If you have thrilled to the adventures of Carson Napier on Amtor or devoured the Planetary Adventure yarns of Otis Adelbert Kline and Gardner Fox, then you will surely be hooked from page one on the latest in the genre from Tim Jones. Follow the adventures of a courageous Earthman in the constellation of Scorpio and the discerning reader will soon realize that Ken Bulmer would surely have approved!

Product Details

BN ID: 2940000174210
Publisher: Wild Cat Books
Publication date: 02/29/2000
Sold by: Barnes & Noble
Format: eBook
File size: 446 KB

Read an Excerpt

* * * *

Foreword

Of our old dom, my friends, we have heard little lately; nothing at all in fact for akin to ten years. You can imagine my disbelief then, and my doubt concerning certain cassette tapes that came into my possession recently. You can imagine perhaps the doubt I felt in my own heart as I placed the first tape in my machine and listened to the opening words: 'Of this wondrous world Under the Suns of Antares perchance sometimes what the heart desires is achieved....'

Could it be? I thought. Could it possibly be that he still lived on that far away world to this day, orbiting the double star Antares as it does, so far away it is beyond the appreciation of mankind to fathom? Could it really be? Eagerly I listened to the words on the tapes passed on to an 'old friend of mine' by, as he had told me, a man named Mr. Blake. No, I cannot doubt the validity of those words I heard that night, words spoken by a man who, by the tone and sheer honesty of his voice alone, could be none other than our old dom himself.

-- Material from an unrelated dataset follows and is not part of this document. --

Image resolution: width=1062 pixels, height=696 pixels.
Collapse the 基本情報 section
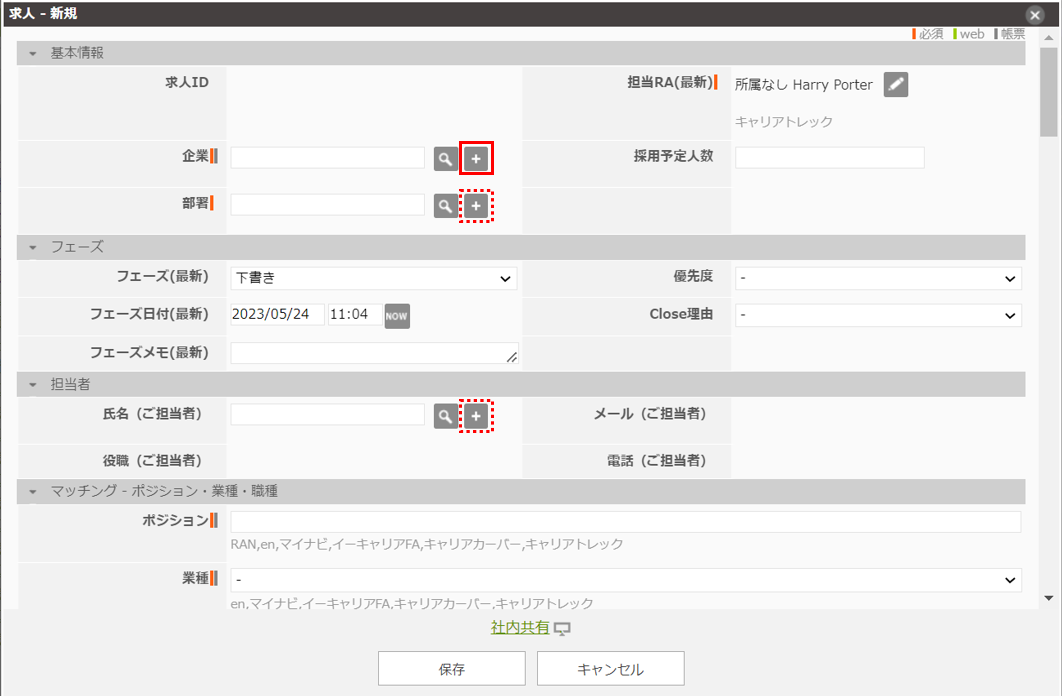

It is the interpretation of his words upon these simple cassette tapes that builds the setting, moulds the characters around him, embraces the story, and cases it all in the world of wonder where these legends take place. Whoever inherits the honour, and I do not mean to presume, but that is the humble truth of it, will ultimately have to pass on the responsibility of bringing this saga to you, the reader, for this plain sailor man was blessed with one thousand years of life and no one mortal upon this world of ours will live long enough to pass the entire story on. Sadly, it is the reader who will ultimately suffer, for when thesad day of his eventual demise comes, not one of you living today will have read it from start to finish. As for our descendants of one thousand years from now, that is a different matter. Let us hope then that someone else will continue to do the job after I am gone.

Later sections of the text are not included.